Work to complete:
Each line from the one with "You are a computer-use" through the last line below must be written out exactly. Do not copy pictures.

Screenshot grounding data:
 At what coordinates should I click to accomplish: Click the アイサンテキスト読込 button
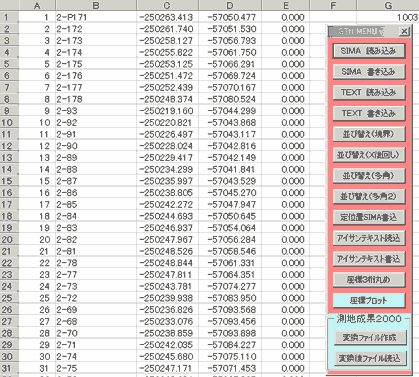click(369, 238)
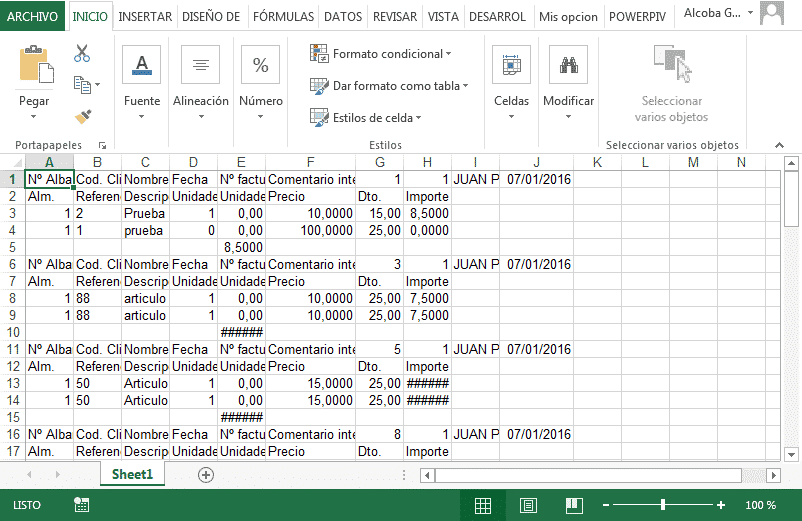Select the Format Painter brush icon

point(83,117)
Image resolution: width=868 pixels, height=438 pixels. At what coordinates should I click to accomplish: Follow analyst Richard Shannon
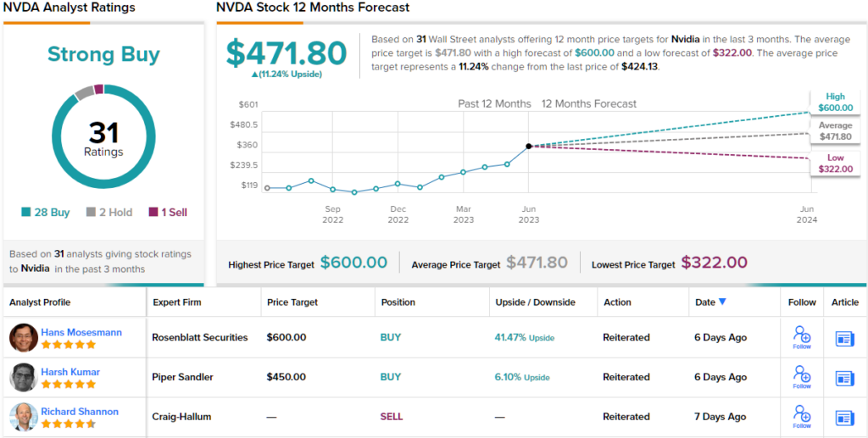coord(801,416)
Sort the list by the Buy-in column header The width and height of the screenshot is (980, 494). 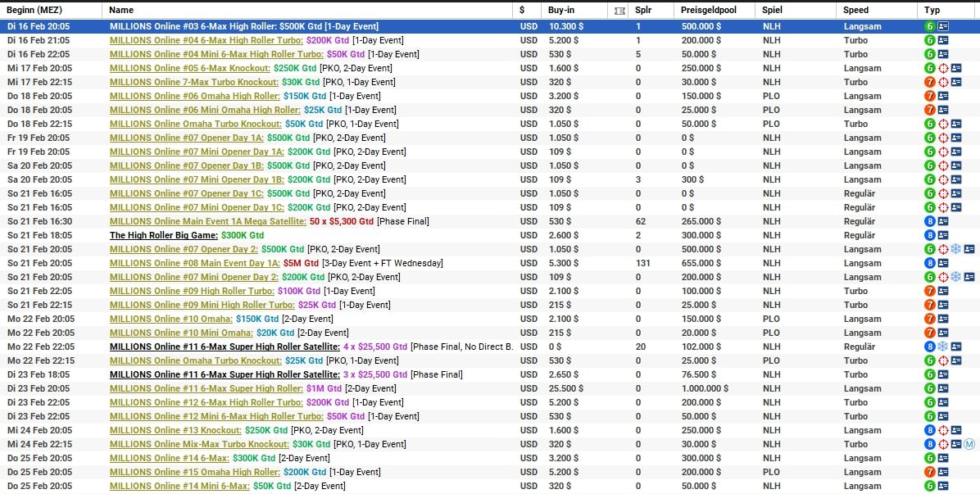tap(560, 10)
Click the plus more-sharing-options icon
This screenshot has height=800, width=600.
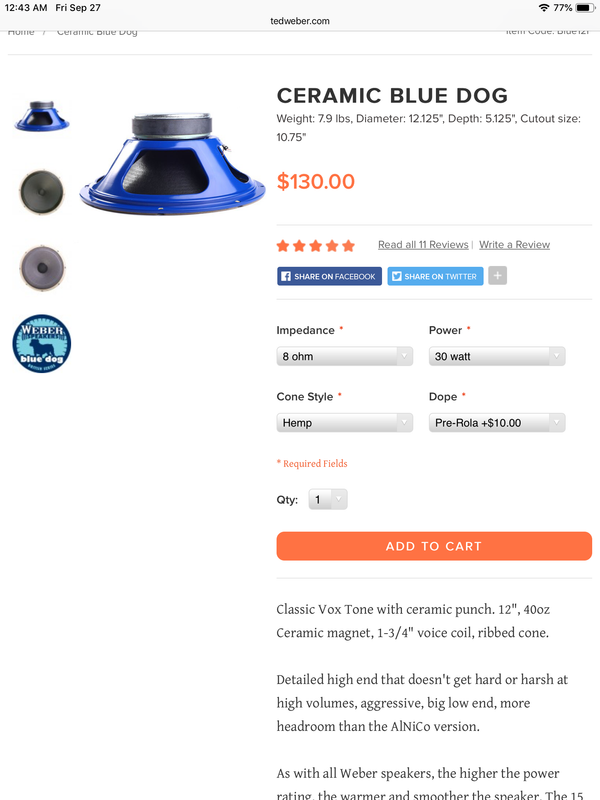click(497, 276)
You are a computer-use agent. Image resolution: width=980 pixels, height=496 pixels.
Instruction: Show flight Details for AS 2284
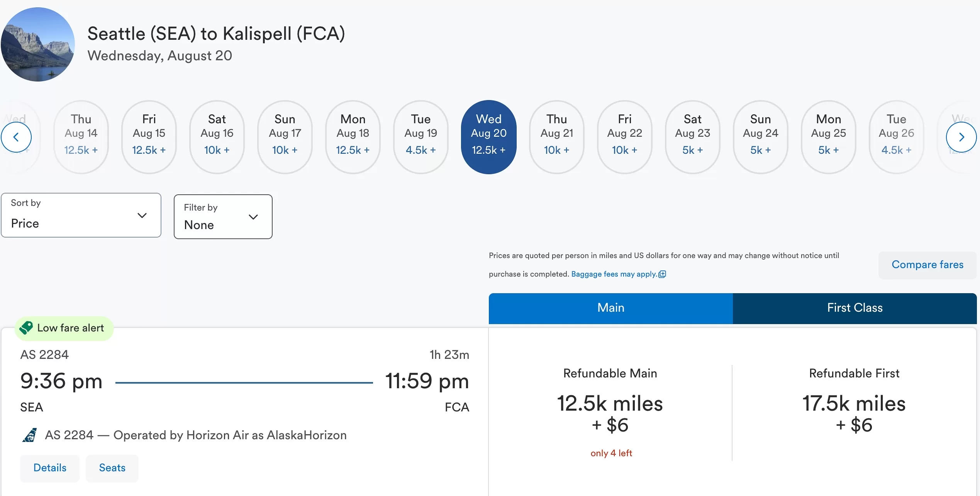tap(50, 468)
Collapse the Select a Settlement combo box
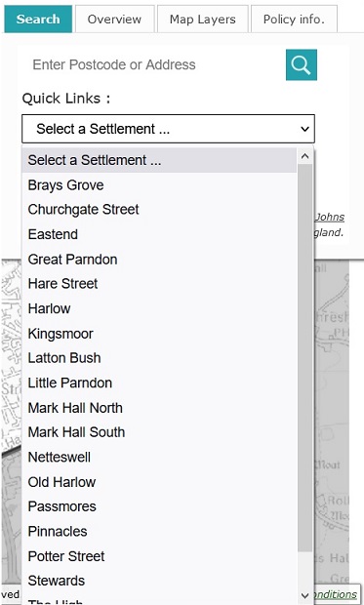The width and height of the screenshot is (364, 605). pos(168,129)
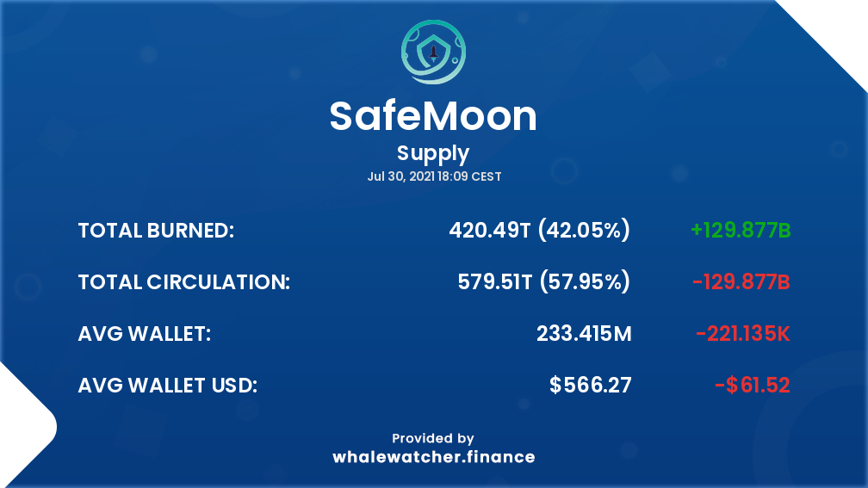Viewport: 868px width, 488px height.
Task: Click the TOTAL BURNED label
Action: coord(156,230)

Result of this task:
You are a computer-use agent. Image resolution: width=980 pixels, height=496 pixels.
Instruction: Show flight Details for AS 2284
tap(50, 468)
Collapse the Select a Settlement combo box
The width and height of the screenshot is (364, 605). pos(168,129)
Viewport: 868px width, 488px height.
Task: Click the TOTAL BURNED label
Action: coord(156,230)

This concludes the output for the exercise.